Provided data:
● ● ● ●
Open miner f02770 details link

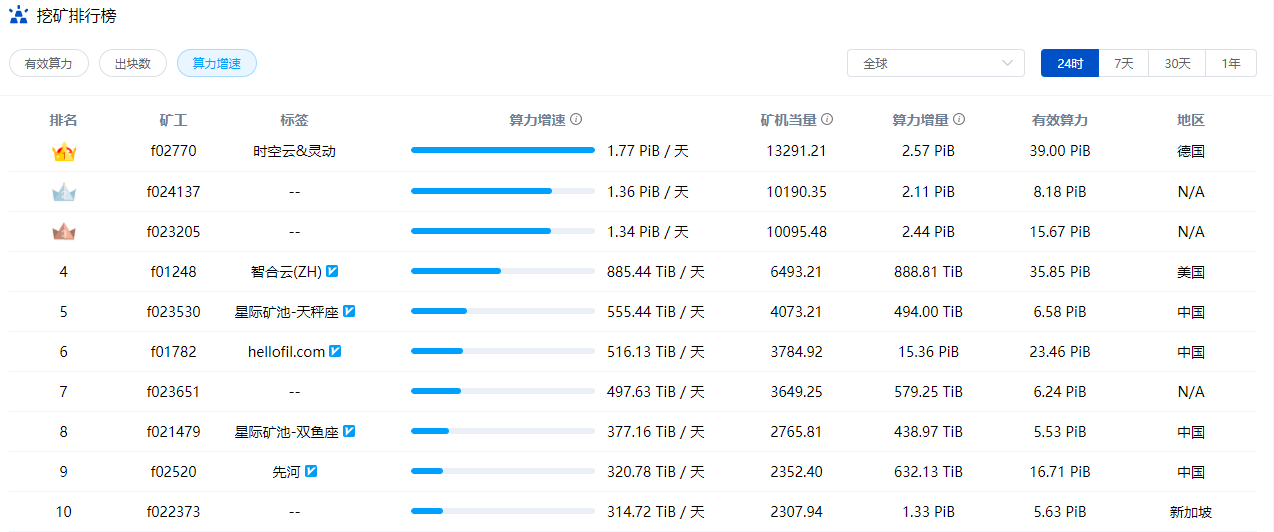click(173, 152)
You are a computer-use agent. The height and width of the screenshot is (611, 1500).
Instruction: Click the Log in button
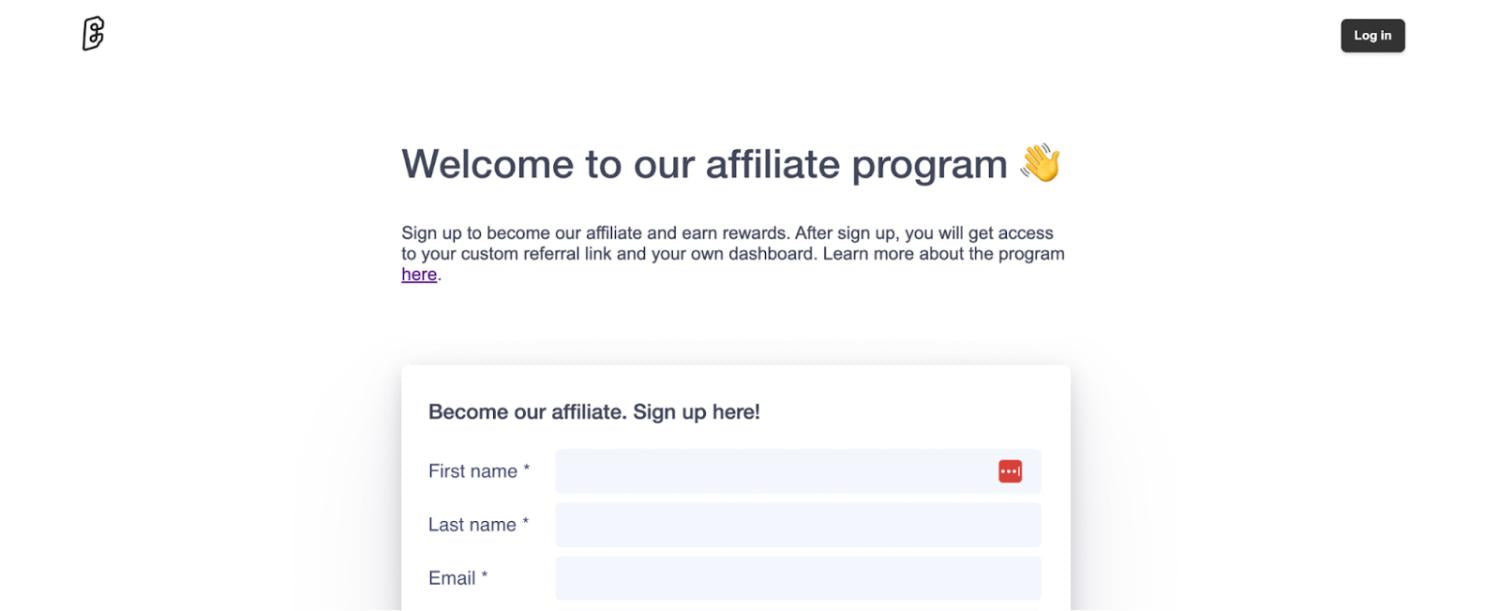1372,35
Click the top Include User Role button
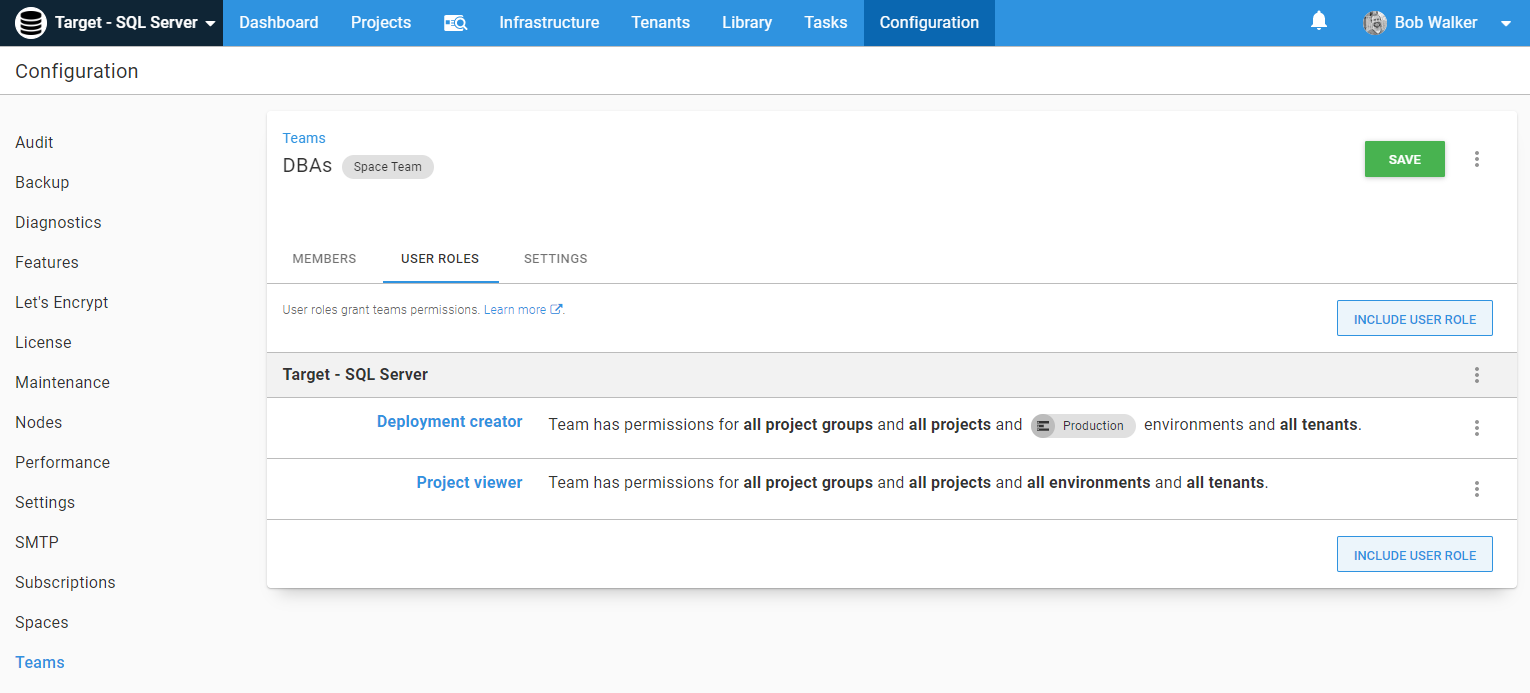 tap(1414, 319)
● ● ● ●
Directions: Please rewrite all the records with "button" changed to "control" and nothing else altered, omitting the pictures.

Exercise result:
Open miner f02770 details link

click(173, 152)
You are a computer-use agent. The height and width of the screenshot is (611, 1500).
Instruction: Click the Log in control
1372,35
Click the top Include User Role control
 tap(1414, 319)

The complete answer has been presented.